Differences Matter - Despite IRS Loss in Brother's Case, True Gift from the 1970s Found in Later Case

Back about a month ago we wrote about the gift tax case of the Estate of Edward Redstone where the Tax Court found that, due to litigation with his father, a transfer in trust for his children was not a taxable gift.  The Court found the transfer had been for full and adequate consideration due to the issues related to the litigation and it did not matter the children had not provided such consideration.

Edward's brother Sumner also transferred shares to trust around the same time and, again, the IRS raised the gift issue.  But this time the results would be different.

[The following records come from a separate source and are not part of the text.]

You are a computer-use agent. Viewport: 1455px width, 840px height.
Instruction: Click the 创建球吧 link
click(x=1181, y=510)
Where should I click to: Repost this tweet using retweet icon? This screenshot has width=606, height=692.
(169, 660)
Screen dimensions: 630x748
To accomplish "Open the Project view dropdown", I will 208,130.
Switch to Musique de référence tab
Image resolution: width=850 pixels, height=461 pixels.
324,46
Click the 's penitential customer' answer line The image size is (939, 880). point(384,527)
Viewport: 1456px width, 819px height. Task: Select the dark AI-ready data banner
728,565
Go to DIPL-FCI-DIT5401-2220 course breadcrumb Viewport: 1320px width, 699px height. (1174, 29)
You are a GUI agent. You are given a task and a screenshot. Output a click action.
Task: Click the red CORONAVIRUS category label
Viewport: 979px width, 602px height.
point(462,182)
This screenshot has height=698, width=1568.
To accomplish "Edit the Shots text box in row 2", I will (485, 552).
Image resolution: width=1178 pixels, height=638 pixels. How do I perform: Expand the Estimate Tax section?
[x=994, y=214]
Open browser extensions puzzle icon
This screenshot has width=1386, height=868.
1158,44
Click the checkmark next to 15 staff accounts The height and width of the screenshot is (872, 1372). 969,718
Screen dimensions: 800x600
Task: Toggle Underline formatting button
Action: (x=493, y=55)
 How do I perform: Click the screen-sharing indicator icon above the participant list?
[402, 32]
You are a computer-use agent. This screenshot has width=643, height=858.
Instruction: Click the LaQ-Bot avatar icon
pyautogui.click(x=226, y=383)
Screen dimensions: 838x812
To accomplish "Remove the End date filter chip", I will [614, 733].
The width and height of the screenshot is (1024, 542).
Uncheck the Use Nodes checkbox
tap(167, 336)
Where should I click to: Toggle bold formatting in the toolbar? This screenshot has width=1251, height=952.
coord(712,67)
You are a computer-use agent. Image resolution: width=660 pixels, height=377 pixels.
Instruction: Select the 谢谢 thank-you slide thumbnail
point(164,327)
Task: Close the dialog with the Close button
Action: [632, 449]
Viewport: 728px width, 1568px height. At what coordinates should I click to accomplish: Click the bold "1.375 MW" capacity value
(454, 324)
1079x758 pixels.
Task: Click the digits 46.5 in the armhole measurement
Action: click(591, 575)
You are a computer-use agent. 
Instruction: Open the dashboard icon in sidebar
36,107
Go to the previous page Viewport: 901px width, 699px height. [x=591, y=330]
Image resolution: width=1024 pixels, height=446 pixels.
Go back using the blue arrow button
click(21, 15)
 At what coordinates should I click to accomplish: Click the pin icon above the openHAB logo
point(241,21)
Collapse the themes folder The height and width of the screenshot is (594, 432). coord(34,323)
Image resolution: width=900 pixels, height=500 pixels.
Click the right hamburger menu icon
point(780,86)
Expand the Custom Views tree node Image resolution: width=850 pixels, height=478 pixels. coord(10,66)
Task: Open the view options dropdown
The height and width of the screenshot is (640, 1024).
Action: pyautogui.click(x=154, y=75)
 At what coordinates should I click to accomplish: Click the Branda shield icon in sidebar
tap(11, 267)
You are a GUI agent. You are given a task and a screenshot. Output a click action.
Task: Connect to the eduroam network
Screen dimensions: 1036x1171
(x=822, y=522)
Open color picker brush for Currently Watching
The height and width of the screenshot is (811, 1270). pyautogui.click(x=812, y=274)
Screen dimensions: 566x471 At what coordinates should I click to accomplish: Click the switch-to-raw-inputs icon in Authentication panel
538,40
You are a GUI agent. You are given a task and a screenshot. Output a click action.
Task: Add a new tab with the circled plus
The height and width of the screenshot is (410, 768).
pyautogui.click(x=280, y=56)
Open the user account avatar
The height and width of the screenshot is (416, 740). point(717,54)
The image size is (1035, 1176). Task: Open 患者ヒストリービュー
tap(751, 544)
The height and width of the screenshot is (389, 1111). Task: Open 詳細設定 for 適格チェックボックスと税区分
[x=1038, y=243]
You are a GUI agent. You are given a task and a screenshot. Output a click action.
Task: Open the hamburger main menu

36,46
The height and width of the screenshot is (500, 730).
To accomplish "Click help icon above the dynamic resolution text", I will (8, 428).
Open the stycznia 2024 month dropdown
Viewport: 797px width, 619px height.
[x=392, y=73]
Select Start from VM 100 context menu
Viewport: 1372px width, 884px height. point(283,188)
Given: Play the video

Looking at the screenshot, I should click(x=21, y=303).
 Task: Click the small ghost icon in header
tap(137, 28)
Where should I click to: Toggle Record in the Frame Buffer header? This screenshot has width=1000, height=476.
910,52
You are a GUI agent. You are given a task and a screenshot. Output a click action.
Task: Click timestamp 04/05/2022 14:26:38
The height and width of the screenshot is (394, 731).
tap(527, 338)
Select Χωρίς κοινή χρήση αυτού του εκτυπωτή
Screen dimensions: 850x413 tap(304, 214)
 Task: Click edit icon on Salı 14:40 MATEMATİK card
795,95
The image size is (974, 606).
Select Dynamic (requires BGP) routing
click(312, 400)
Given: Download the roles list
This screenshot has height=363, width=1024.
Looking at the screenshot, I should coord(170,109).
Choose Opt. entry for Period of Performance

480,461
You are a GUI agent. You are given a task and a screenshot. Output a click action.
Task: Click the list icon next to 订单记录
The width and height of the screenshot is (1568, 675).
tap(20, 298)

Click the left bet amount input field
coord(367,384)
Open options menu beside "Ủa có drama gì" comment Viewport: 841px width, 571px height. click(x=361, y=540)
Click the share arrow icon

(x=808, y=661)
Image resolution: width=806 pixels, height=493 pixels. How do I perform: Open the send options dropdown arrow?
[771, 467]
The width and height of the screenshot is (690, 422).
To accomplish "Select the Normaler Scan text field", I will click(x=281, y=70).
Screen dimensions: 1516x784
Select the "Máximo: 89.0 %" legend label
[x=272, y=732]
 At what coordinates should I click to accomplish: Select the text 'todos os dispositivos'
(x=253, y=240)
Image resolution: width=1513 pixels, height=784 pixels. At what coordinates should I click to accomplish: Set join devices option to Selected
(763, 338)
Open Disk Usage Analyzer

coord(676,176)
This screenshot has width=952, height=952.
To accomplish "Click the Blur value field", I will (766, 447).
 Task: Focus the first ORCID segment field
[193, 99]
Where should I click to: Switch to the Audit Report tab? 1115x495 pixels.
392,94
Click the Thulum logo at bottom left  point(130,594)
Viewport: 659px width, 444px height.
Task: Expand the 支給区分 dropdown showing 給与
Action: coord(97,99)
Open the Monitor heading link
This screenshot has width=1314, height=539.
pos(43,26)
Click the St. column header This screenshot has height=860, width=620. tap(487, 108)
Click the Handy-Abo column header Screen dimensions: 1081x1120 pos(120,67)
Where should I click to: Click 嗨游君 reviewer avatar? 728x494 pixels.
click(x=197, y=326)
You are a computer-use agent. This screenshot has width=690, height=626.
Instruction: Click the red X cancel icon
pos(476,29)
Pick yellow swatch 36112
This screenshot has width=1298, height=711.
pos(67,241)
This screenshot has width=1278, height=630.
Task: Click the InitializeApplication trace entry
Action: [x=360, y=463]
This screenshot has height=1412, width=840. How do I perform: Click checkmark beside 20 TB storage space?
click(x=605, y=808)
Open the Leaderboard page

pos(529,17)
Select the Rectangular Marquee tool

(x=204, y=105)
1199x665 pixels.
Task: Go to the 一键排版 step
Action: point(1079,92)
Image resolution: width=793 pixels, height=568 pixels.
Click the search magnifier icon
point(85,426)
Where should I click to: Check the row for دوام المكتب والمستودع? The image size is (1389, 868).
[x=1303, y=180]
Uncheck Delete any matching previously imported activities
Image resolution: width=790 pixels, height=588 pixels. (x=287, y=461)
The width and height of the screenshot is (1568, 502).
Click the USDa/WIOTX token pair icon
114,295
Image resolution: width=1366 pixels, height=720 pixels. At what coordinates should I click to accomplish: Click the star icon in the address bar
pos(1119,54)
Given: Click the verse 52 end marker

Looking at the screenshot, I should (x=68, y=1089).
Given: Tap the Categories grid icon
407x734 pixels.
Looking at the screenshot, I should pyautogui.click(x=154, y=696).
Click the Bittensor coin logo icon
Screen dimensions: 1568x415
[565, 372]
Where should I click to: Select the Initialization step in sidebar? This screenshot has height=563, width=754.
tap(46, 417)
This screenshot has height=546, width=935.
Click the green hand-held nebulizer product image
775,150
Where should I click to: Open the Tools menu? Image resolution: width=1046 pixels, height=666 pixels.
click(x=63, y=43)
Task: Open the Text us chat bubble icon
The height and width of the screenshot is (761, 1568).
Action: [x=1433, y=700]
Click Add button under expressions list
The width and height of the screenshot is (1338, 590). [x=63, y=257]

In Sumner’s case (Sumner Redstone v. Commissioner, TC Memo 2015-237) the IRS was again alleging that the Watergate era transfer resulted in a gift for which no gift tax return had been filed.

The Court notes:

Three weeks after Edward's litigation was settled, Sumner likewise transferred 33 1/3 NAI shares to trusts for his own children. In contending that this transfer should also be exempt from gift tax, Sumner seeks to portray it as part of the overall reconfiguration of stock ownership by which the parties brought Edward's litigation to a close. "But for the litigation with Edward and the settlement reached by the parties," Sumner submits that he would not have established trusts for his children in July 1972. "By creating trusts he otherwise would not have established at the time," Sumner allegedly "facilitated the settlement of his brother's litigation," "appeased his father," and "poised himself to become NAI's majority shareholder." He accordingly contends that his transfer, like Edward's, was "made in the ordinary course of business" and for "an adequate and full consideration in money or money's worth." Sec. 25.2512-8, Gift Tax Regs.

However the Court found that this was not the case here—Sumner’s transfer was not being imposed upon him by an adversarial party to terminate litigation against the taxpayer. 

As the Court continued:

There is no evidence that any dispute existed in 1971-1972 concerning ownership of Sumner's stock or that Mickey was determined to withhold any of Sumner's shares from him. To the contrary: the evidence showed that Mickey and Sumner were working in concert to drive Edward out of the company and that the "oral trust" theory was a weapon they deployed against Edward in an effort to achieve that goal. Because no demand was ever placed on Sumner's shares, no negotiations ever occurred concerning his ownership of those shares. Sumner never filed a lawsuit, and he received no release of claims from Mickey (or anyone else) upon transferring his stock.

And, in fact, the Court pointed out that Sumner had testified to the fact that his transfer was fully voluntary in other litigation.  As the Court noted:

Sumner's testimony in the O'Connor case firmly supports these conclusions. He testified repeatedly, both in deposition and at trial, that his 1972 transfer of stock was completely voluntary. He stated that he "voluntarily went through the same procedure" as his brother and "gave * * * [his] own children" the stock. He explained: "I wanted to do the same thing that my brother did, only he did it as a result of litigation. I did it voluntarily." He testified similarly at trial: "I gave my kids a third of the stock voluntarily, not as a result of a lawsuit. In [s]o doing, I did what I wanted and appeased my father too." He emphasized that his shares, unlike Edward's, were "unencumbered" by any litigation claims: "Eddie was sued. I was not. * * * I just made an outright gift."

So while the two brothers on paper did the same thing, the tax results were radically different.  Sumner had not made a transfer for full and adequate consideration—he had made a gift to his children.